──────── Data records

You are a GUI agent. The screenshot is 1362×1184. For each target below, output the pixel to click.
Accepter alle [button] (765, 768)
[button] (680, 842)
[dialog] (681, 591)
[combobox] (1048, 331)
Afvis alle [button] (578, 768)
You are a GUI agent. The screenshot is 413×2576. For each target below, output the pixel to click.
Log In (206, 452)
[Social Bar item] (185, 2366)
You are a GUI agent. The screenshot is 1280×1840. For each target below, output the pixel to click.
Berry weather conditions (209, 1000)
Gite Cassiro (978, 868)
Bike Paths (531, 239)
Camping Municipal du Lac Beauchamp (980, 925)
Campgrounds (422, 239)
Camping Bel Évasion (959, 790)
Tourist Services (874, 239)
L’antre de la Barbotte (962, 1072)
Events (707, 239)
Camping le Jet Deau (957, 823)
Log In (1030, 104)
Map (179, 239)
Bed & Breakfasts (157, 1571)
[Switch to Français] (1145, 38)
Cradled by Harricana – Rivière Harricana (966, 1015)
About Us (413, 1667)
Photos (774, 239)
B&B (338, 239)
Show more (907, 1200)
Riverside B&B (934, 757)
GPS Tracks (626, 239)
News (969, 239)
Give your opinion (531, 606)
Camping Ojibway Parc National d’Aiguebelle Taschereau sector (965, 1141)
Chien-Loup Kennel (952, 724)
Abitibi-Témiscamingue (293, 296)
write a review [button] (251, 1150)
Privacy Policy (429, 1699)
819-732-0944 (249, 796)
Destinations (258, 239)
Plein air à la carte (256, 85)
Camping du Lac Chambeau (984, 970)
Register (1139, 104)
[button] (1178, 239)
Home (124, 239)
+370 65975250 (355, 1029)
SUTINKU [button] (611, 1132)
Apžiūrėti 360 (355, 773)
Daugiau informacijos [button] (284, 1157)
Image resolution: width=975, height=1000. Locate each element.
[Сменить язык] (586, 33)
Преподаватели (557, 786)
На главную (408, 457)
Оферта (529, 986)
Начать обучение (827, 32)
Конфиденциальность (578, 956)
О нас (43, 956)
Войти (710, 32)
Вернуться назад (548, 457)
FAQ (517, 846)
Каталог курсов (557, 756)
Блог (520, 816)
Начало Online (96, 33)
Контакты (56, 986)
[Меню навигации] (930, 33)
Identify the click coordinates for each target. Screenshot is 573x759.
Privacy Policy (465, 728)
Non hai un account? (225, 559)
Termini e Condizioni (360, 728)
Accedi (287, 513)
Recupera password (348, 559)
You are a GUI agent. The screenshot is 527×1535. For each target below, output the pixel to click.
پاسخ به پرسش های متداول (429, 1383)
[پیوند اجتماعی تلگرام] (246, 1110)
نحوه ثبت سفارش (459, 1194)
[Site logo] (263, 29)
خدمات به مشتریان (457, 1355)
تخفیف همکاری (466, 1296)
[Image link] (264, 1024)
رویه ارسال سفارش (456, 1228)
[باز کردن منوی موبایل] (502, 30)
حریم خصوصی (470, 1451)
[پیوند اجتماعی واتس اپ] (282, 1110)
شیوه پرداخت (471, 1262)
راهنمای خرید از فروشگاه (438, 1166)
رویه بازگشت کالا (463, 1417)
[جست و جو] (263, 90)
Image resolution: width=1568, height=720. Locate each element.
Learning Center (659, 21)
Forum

────────────────

Requirements:
Write out the lines of the records above between the lines holding "[combobox] (1048, 331)" and "Give your opinion (531, 606)", inclusive, without any changes.

Complete output:
[combobox] (1048, 331)
Afvis alle [button] (578, 768)
You are a GUI agent. The screenshot is 413×2576. For each target below, output the pixel to click.
Log In (206, 452)
[Social Bar item] (185, 2366)
You are a GUI agent. The screenshot is 1280×1840. For each target below, output the pixel to click.
Berry weather conditions (209, 1000)
Gite Cassiro (978, 868)
Bike Paths (531, 239)
Camping Municipal du Lac Beauchamp (980, 925)
Campgrounds (422, 239)
Camping Bel Évasion (959, 790)
Tourist Services (874, 239)
L’antre de la Barbotte (962, 1072)
Events (707, 239)
Camping le Jet Deau (957, 823)
Log In (1030, 104)
Map (179, 239)
Bed & Breakfasts (157, 1571)
[Switch to Français] (1145, 38)
Cradled by Harricana – Rivière Harricana (966, 1015)
About Us (413, 1667)
Photos (774, 239)
B&B (338, 239)
Show more (907, 1200)
Riverside B&B (934, 757)
GPS Tracks (626, 239)
News (969, 239)
Give your opinion (531, 606)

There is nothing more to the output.